Work request: Each record, minus any picture, should be returned exactly as written.

Dataset records:
* * * * * * * * *

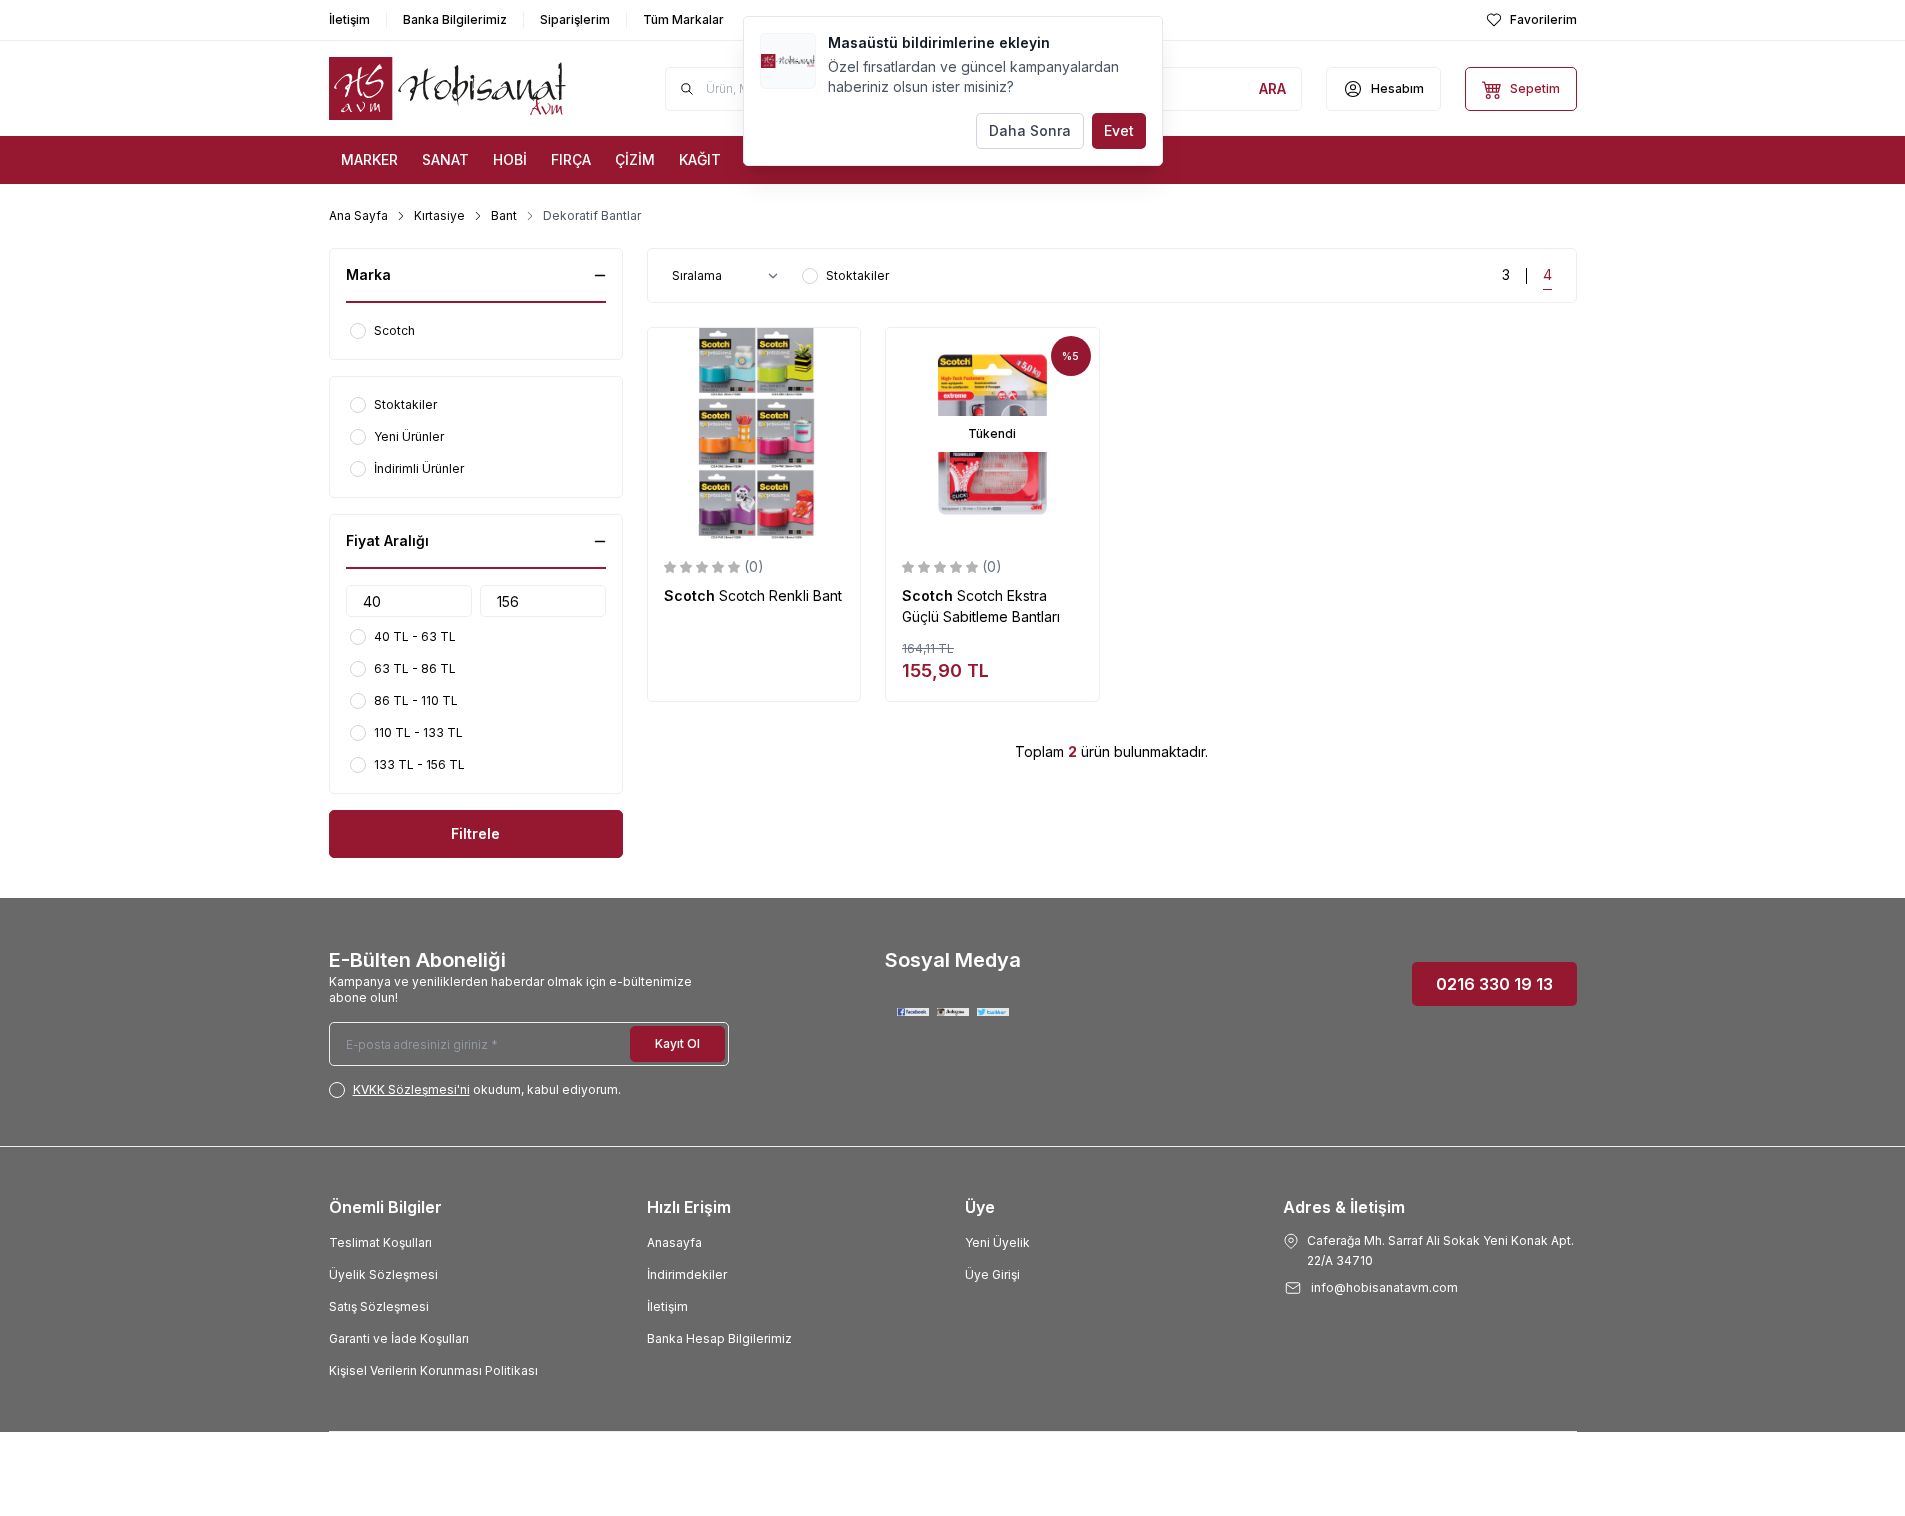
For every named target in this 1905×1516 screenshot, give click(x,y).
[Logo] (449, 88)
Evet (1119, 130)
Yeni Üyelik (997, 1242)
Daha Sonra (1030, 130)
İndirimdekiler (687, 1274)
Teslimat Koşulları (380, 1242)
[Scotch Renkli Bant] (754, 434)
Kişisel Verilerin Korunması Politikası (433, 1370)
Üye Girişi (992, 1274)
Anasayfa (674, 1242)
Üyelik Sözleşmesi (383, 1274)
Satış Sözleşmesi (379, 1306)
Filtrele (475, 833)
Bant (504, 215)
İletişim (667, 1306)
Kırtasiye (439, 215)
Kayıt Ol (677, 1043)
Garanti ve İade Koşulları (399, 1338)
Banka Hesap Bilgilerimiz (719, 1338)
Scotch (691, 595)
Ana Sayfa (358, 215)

* * * * * * * * *

Response for this exercise:
For every named target in this 1905×1516 screenshot, give click(x,y).
[Logo] (449, 88)
Evet (1119, 130)
Yeni Üyelik (997, 1242)
Daha Sonra (1030, 130)
İndirimdekiler (687, 1274)
Teslimat Koşulları (380, 1242)
[Scotch Renkli Bant] (754, 434)
Kişisel Verilerin Korunması Politikası (433, 1370)
Üye Girişi (992, 1274)
Anasayfa (674, 1242)
Üyelik Sözleşmesi (383, 1274)
Satış Sözleşmesi (379, 1306)
Filtrele (475, 833)
Bant (504, 215)
İletişim (667, 1306)
Kırtasiye (439, 215)
Kayıt Ol (677, 1043)
Garanti ve İade Koşulları (399, 1338)
Banka Hesap Bilgilerimiz (719, 1338)
Scotch (691, 595)
Ana Sayfa (358, 215)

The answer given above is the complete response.